→ **EXERCISE**: Skipping all pictures, please restate word for word the lines from the one that contains "Screen dimensions: 1001x661" through the last line of the entries.

→ **RECORDS SHOWN**:
_ _ _ _ _

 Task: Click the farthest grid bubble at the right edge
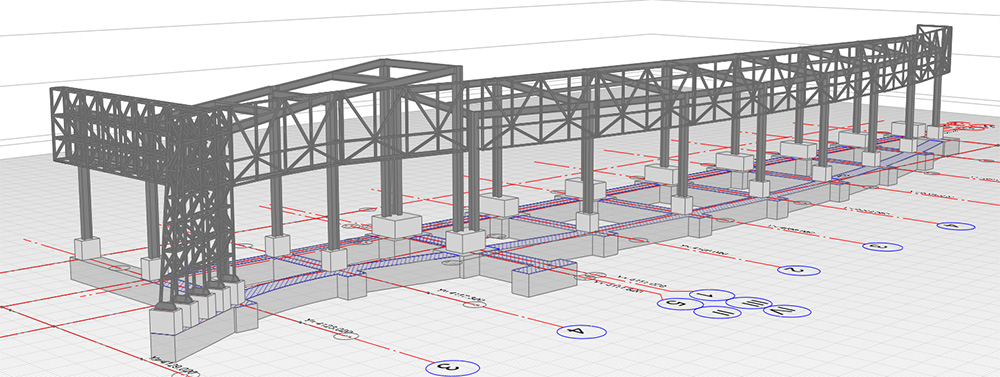coord(957,225)
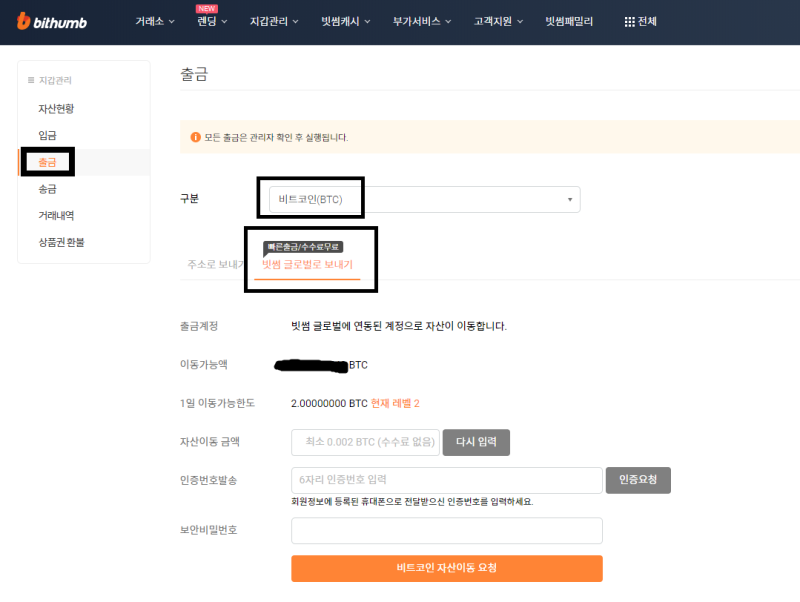This screenshot has height=602, width=800.
Task: Open the 빗썸캐시 dropdown menu
Action: tap(369, 21)
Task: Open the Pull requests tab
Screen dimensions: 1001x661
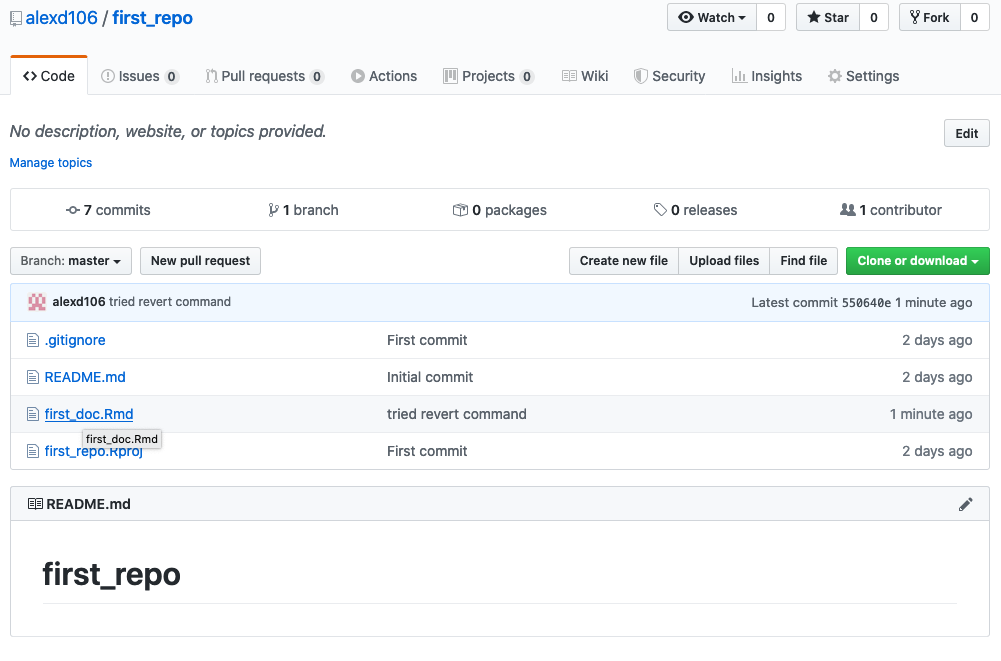Action: tap(264, 76)
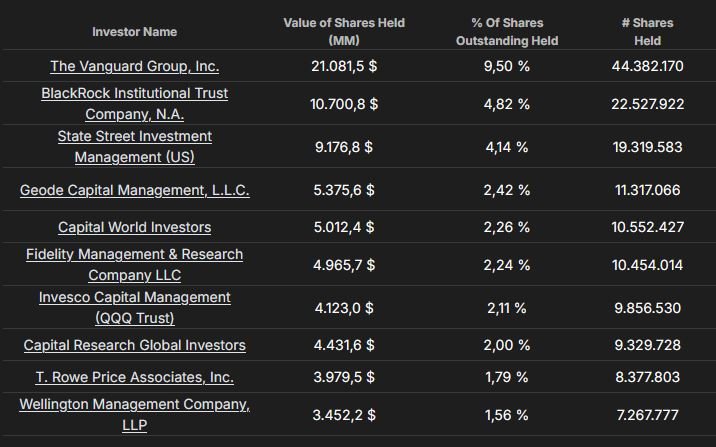This screenshot has width=716, height=447.
Task: Select the 44.382.170 shares cell
Action: pos(647,66)
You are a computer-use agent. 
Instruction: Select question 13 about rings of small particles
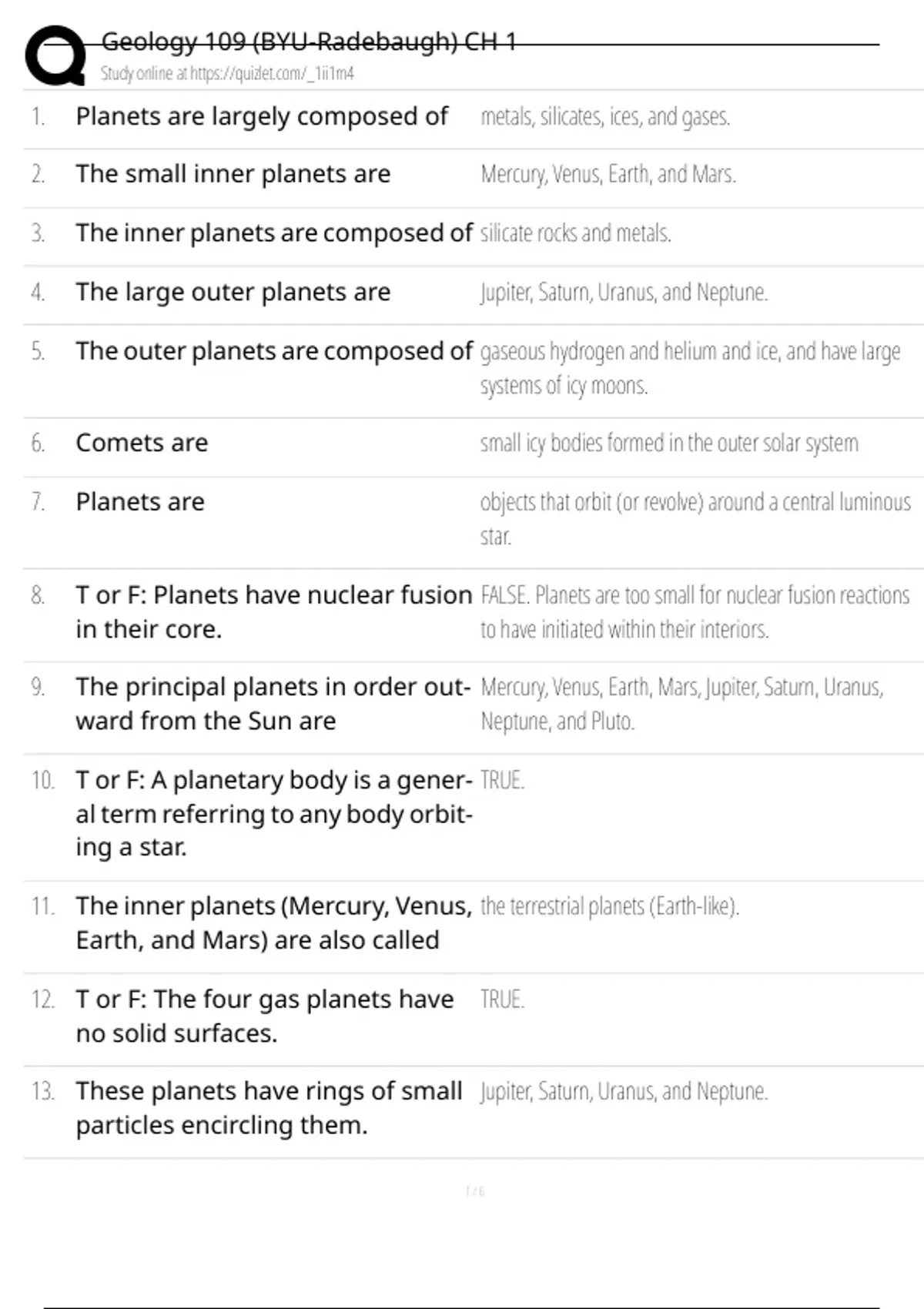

_ _ _ _ _

→ **ANSWER TO THIS EXERCISE**:
Screen dimensions: 1001x661
Action: tap(264, 76)
This screenshot has width=716, height=447.
Task: Select the 44.382.170 shares cell
Action: pos(647,66)
You are a computer-use agent. 
Instruction: Select question 13 about rings of small particles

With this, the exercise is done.